## TASK REQUIREMENTS
Copy the listing again from its first line through the line containing "Select the bottom-right", with "How do I perform" renamed to "How can I do" everywhere and every other part left the same.

## DATA ENTRIES
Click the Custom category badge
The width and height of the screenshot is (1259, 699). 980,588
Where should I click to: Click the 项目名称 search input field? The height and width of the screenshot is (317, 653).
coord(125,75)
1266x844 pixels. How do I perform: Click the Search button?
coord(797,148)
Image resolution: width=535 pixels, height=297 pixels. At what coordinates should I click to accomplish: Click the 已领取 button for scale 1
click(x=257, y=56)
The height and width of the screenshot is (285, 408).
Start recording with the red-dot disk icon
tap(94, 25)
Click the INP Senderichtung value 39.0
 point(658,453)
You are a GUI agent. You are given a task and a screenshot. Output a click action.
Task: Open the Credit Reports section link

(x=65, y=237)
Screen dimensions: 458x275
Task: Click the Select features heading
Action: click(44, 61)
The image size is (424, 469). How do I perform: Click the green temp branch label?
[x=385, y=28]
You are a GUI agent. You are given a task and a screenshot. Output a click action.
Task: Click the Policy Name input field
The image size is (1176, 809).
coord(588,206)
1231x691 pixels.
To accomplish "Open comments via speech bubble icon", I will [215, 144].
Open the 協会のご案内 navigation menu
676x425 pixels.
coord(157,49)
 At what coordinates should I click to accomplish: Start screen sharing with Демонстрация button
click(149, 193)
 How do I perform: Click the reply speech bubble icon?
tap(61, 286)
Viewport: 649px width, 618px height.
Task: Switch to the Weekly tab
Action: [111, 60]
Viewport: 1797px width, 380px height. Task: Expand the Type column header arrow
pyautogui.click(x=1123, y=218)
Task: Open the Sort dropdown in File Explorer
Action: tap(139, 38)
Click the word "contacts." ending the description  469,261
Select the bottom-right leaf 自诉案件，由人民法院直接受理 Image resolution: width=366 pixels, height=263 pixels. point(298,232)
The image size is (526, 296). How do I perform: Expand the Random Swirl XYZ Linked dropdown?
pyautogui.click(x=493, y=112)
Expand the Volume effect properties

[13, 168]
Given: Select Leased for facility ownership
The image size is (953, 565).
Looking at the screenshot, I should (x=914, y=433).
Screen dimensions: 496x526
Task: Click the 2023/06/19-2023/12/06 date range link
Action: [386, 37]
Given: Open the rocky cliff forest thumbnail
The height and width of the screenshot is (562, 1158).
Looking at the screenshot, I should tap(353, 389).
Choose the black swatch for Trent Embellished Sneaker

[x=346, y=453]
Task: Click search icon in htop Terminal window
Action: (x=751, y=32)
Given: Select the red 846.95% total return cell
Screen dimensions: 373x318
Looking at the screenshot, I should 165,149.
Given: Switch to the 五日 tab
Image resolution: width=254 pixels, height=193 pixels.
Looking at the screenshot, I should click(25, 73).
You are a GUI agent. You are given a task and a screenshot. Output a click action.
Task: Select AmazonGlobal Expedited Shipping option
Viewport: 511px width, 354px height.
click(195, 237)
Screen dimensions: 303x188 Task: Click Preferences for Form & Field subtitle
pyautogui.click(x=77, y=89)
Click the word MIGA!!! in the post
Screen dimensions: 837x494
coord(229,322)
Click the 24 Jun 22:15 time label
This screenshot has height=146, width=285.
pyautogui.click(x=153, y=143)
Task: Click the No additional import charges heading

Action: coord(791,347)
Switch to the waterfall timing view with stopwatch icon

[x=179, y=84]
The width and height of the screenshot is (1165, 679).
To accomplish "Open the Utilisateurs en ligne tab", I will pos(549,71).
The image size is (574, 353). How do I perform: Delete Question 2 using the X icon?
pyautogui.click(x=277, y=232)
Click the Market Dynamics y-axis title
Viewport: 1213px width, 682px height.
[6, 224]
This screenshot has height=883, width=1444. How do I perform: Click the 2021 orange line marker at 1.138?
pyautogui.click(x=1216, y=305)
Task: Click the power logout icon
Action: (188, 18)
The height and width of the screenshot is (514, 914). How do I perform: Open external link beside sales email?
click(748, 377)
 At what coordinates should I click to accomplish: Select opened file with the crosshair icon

## WRITTEN ANSWER
Click the Custom category badge
The width and height of the screenshot is (1259, 699). 980,588
Where should I click to: Click the 项目名称 search input field? The height and width of the screenshot is (317, 653).
coord(125,75)
1266x844 pixels. How can I do: Click the Search button?
coord(797,148)
Image resolution: width=535 pixels, height=297 pixels. At what coordinates should I click to accomplish: Click the 已领取 button for scale 1
click(x=257, y=56)
The height and width of the screenshot is (285, 408).
Start recording with the red-dot disk icon
tap(94, 25)
Click the INP Senderichtung value 39.0
 point(658,453)
You are a GUI agent. You are given a task and a screenshot. Output a click action.
Task: Open the Credit Reports section link

(x=65, y=237)
Screen dimensions: 458x275
Task: Click the Select features heading
Action: click(44, 61)
The image size is (424, 469). How can I do: Click the green temp branch label?
[x=385, y=28]
You are a GUI agent. You are given a task and a screenshot. Output a click action.
Task: Click the Policy Name input field
The image size is (1176, 809).
coord(588,206)
1231x691 pixels.
To accomplish "Open comments via speech bubble icon", I will [215, 144].
Open the 協会のご案内 navigation menu
676x425 pixels.
coord(157,49)
 At what coordinates should I click to accomplish: Start screen sharing with Демонстрация button
click(149, 193)
 How can I do: Click the reply speech bubble icon?
tap(61, 286)
Viewport: 649px width, 618px height.
Task: Switch to the Weekly tab
Action: [111, 60]
Viewport: 1797px width, 380px height. Task: Expand the Type column header arrow
pyautogui.click(x=1123, y=218)
Task: Open the Sort dropdown in File Explorer
Action: tap(139, 38)
Click the word "contacts." ending the description  469,261
Select the bottom-right leaf 自诉案件，由人民法院直接受理 Image resolution: width=366 pixels, height=263 pixels. point(298,232)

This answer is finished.